» **WHAT IS REQUIRED**
Repeat nothing but the lines below running from the one containing "Open the Send tab" to the one containing "This screenshot has". Keep both end lines.

» **EXERCISE MATERIAL**
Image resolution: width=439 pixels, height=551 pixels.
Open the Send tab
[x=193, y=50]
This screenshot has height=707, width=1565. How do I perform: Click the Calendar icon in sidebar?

==

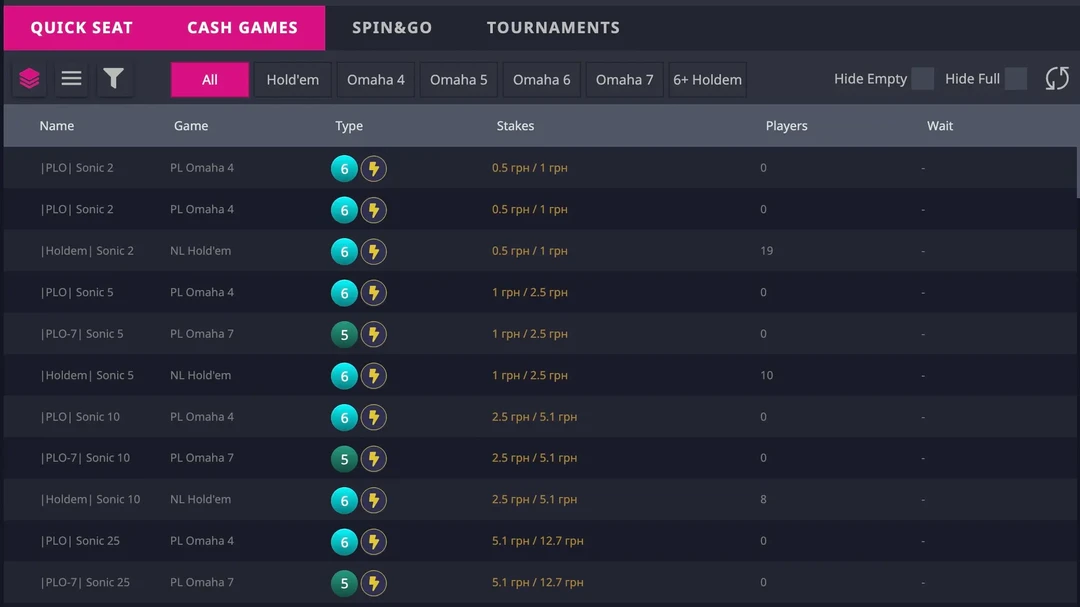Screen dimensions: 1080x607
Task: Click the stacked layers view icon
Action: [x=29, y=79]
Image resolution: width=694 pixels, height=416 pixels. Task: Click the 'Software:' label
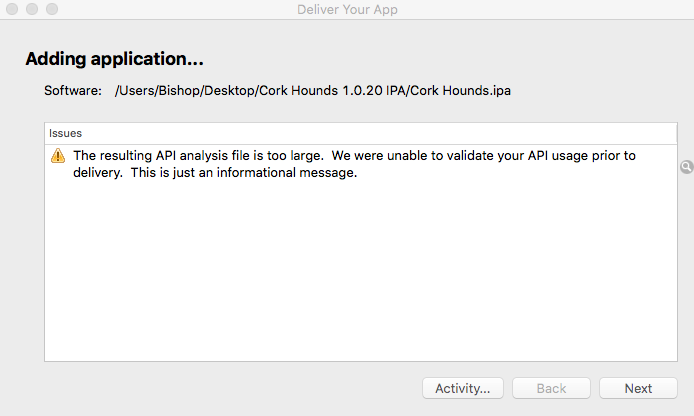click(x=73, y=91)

» **OUTPUT OF THE EXERCISE**
Open the Send tab
[x=193, y=50]
This screenshot has height=707, width=1565. How do I perform: Click the Calendar icon in sidebar?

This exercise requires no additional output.